Загоняй снова толкнул лошадку коленями, и весь десяток рысью прошел за ним, рысью, рысью, от кургана уже вскачь — пусть мотаются в седлах привязанные отец и Нагоняй! Лишь бы подальше отсюда, от Калина с его походом, от страшных урусских алп-еров и их говорящих коней — домой, к Жаику!
Бурко проводил взглядом уносящихся за курган печенегов и скосил глаз на богатыря:
— Эй, Илья Иванович, а ты здоров? — спросил конь.

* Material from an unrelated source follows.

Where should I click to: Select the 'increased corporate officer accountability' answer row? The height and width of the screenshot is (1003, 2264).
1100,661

— Что не так? — спросил Муромец.
Пользуясь остановкой, воин перебирал оперение стрел — к счастью, когда он сверзился в ров, и лук, и тул[44] остались на седле. Огромные, с хорошую сулицу[45] стрелы были в исправности — будет чем печенежских воинов попотчевать!
— Да так, — мотнул головой Бурко. — Степняков живыми отпустил.

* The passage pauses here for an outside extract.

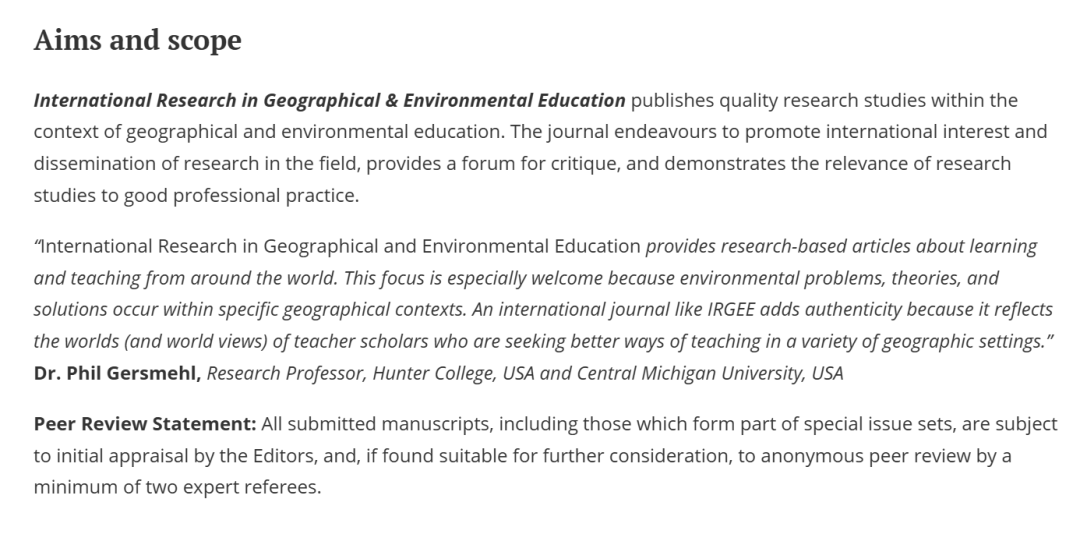
Task: Click the name "Dr. Phil Gersmehl"
Action: (117, 373)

— Ну, ты меня каким-то уж совсем живодером полагаешь, что ли? — обиделся богатырь.
— Живодером не живодером, а раньше бы ты их просто ссек без разговоров, — сказал конь. — Не похоже на тебя. Слышь, Илья, а ты себя не похоронил ли уже? До срока? Видал я такое, Сухмана помнишь?
Илья закрыл тул и похлопал друга по шее:
— Не похоронил, Бурко, не беспокойся. Просто... — он помолчал. — Не сегодня-завтра тут все мокрехонько от крови будет, Днепр красным потечет. Так чего зря людей губить, пусть и степняков, они-то нам уже не противники. Уходят — и бог с ними. А ссечь бегущих до боя — это уже зверство.
Конь помолчал. Илья и впрямь говорил странно, не припоминалось за ним раньше такого человеколюбия. Обычно с врагами поступали просто: не успел с коня пасть и голову в пыль положить — катиться этой голове по земле кубарем, богатырский меч два раза не рубит. Война есть война, кто не сдался — убивают, этот закон знали и дружинные люди, и дружинные кони. Теперь Муромец отпустил десятерых печенегов, ладно, не перебил, но и в полон не забрал! Пусть раб по пять ногат идет, но ведь есть еще лошади, сбруя, оружие.